Continue the discussion of quantitative approaches for weighing medical benefits and harms, starting right after its last sentence.

__TEXT EXCERPT__
********

The main finding of our review of quantitative approaches for benefit and harm assessment used in the medical literature is a simple algorithm that categorizes existing quantitative approaches broadly into approaches that consider single or multiple benefit and harm outcomes and into approaches that use a benefit-harm comparison metric or present outcomes side by side. We also found that for most approaches, researchers use aggregate data so as to make the approaches suitable for systematic reviews even if that is not their intended purpose. Interestingly, only few approaches provide measures of uncertainty and none of the approaches considers a potential correlation between benefit and harm outcomes (joint distribution).
We identified a number of assumptions that researchers make when applying some of the quantitative approaches: First, for some approaches researchers assume that one or more benefit and harm outcomes can be put on the same scale to calculate a benefit and harm comparison metric. Challenges for putting different outcomes on the same scale include their relative importance to decisionmakers, simplification of the outcomes (e.g. dichotomizing continuous outcomes, which may lead to substantial loss of information), or different methods and timing in the ascertainment of different outcomes.
However, the advantages of a benefit-harm comparison metric may be substantial, for example, in the context of complex situations where multiple outcomes are important and where patient, provider, and policymaker preferences vary . It is a great cognitive challenge to process such a multidimensional task without a benefit-harm comparison metric. The major advantage of using a benefit-harm comparison metric (over using an approach without such a common metric) is that it can make explicit assumptions about the relative importance of outcomes or the arbitrary selection of the evidence on benefits and harms or on baseline risks, and that sensitivity analyses can provide evidence as to how the benefit-harm comparison changes if different assumptions are made. Also, a single number may provide some advantages for the communication of benefit-harm comparison to patients because it avoids overwhelming the patients with data on multiple different outcomes.

********

__DATA LISTING__

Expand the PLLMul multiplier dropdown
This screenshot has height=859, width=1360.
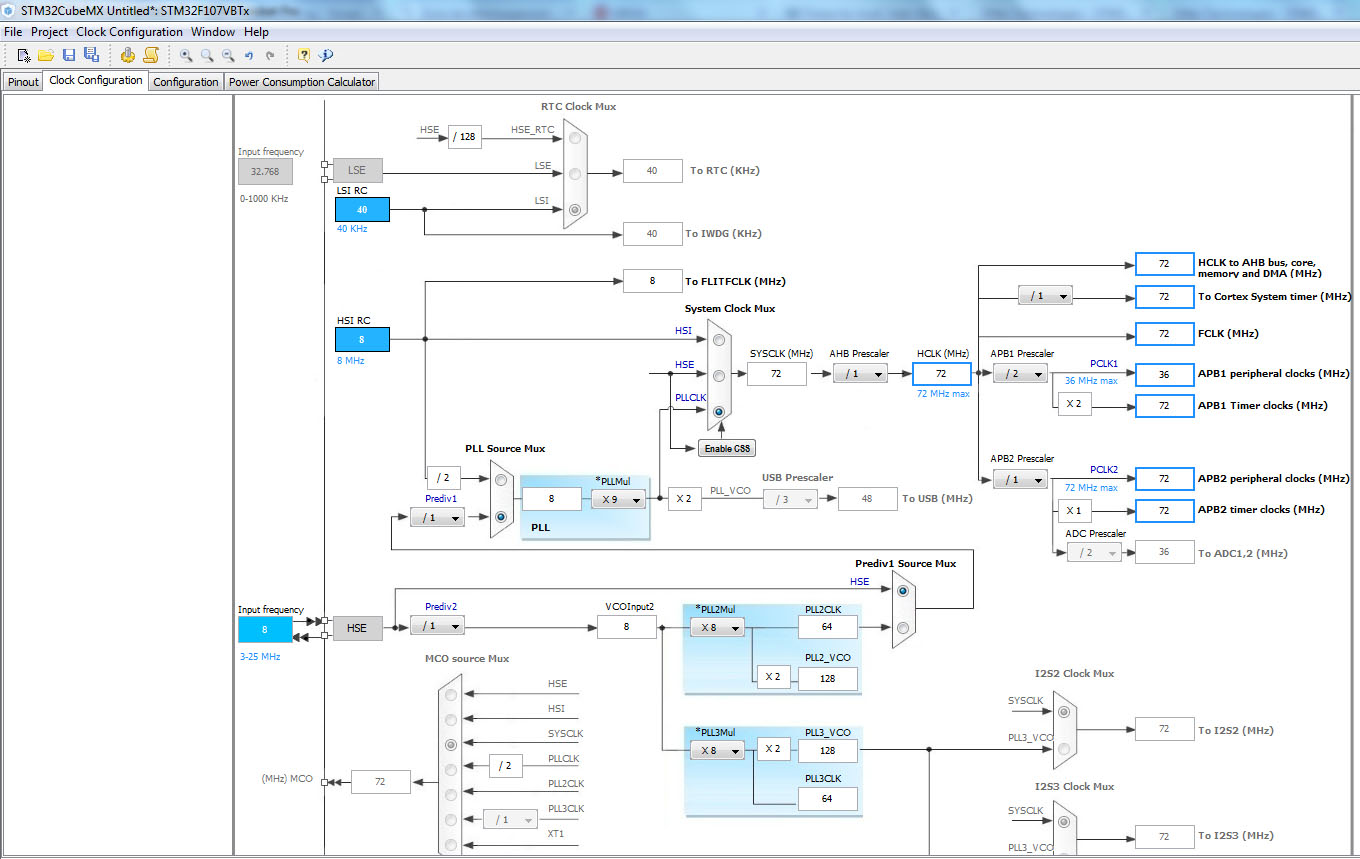click(618, 498)
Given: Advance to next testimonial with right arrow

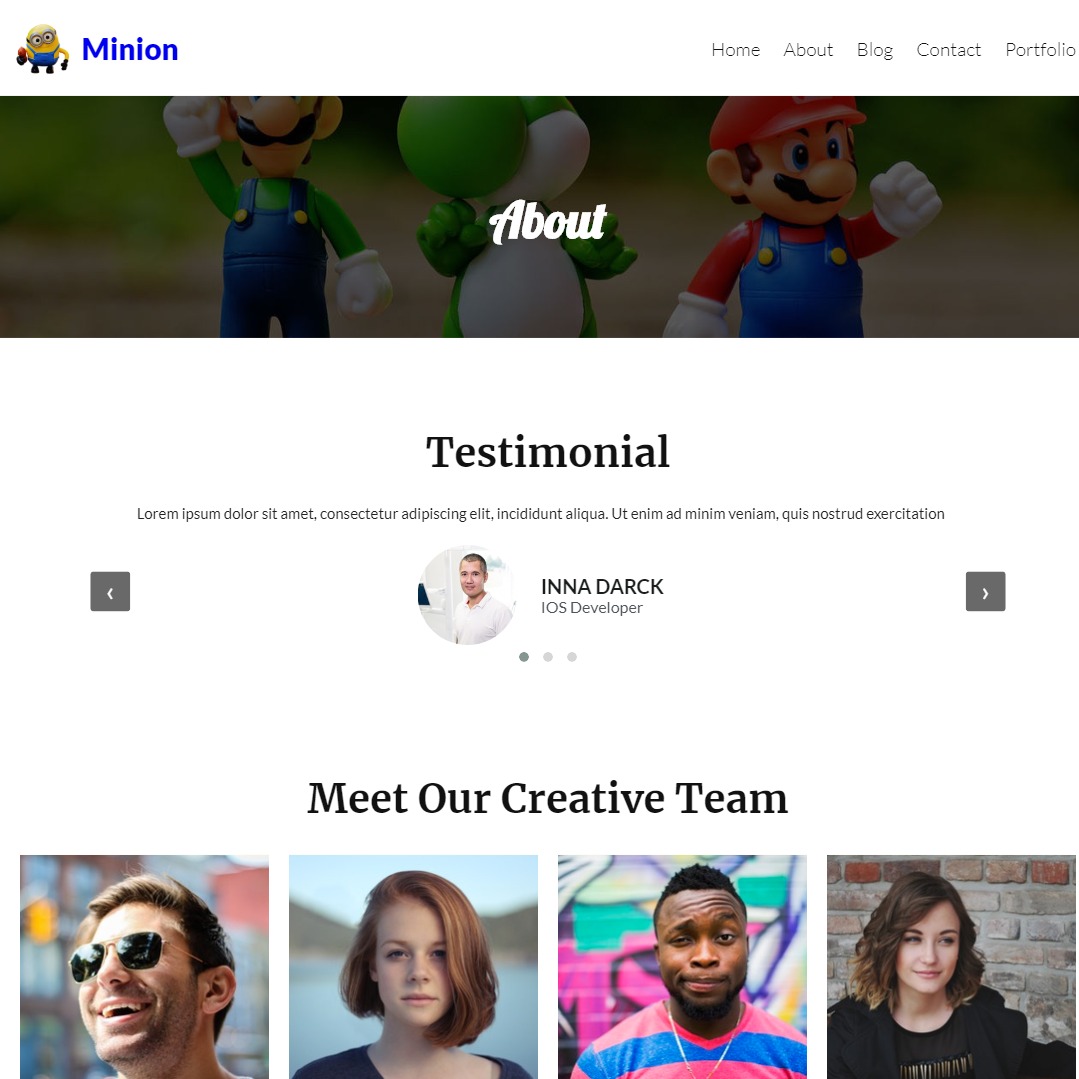Looking at the screenshot, I should (x=985, y=591).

********

__WRITTEN REPLY__
Second, we were surprised to see that there were no quantitative approaches that considered or even discussed the joint distribution of benefit and harm outcomes, even when individual patient data were available. The joint distribution describes the correlation between benefit and harm outcomes. Trial reports commonly describe standard errors and confidence intervals for the benefit and harm outcomes separately, but rarely describe the joint distribution of the effects of the treatment on the benefit and harm outcomes. Without the joint distribution of all the effects, we have to assume independence of the benefit and harm effects. This may not yield a valid estimate of the uncertainty of the benefit-harm balance metric. Changes in reporting practices, such as online journal appendix materials or online repositories of covariance data for later data synthesis, could address this limitation. Systematic reviewers should keep in mind the limitation of not considering the joint distribution when interpreting results from a quantitative benefit and harm assessment.
The figure and table show a number of characteristics that help distinguish various existing quantitative approaches. While these characteristics are important for the selection of an appropriate quantitative approach, there are a number of additional considerations that researchers need to make because they have implications regarding the type of evidence included in the benefit-harm assessment. For example, clinical trials are commonly designed to provide high-quality evidence and sufficient power for benefit outcomes. Harms often receive much less attention in terms of accurate and valid methods of measurement . Such asymmetry in the quality of outcome ascertainment affects the validity of a quantitative benefit and harm assessment, but it is yet unclear how to downgrade the quality of evidence for this reason.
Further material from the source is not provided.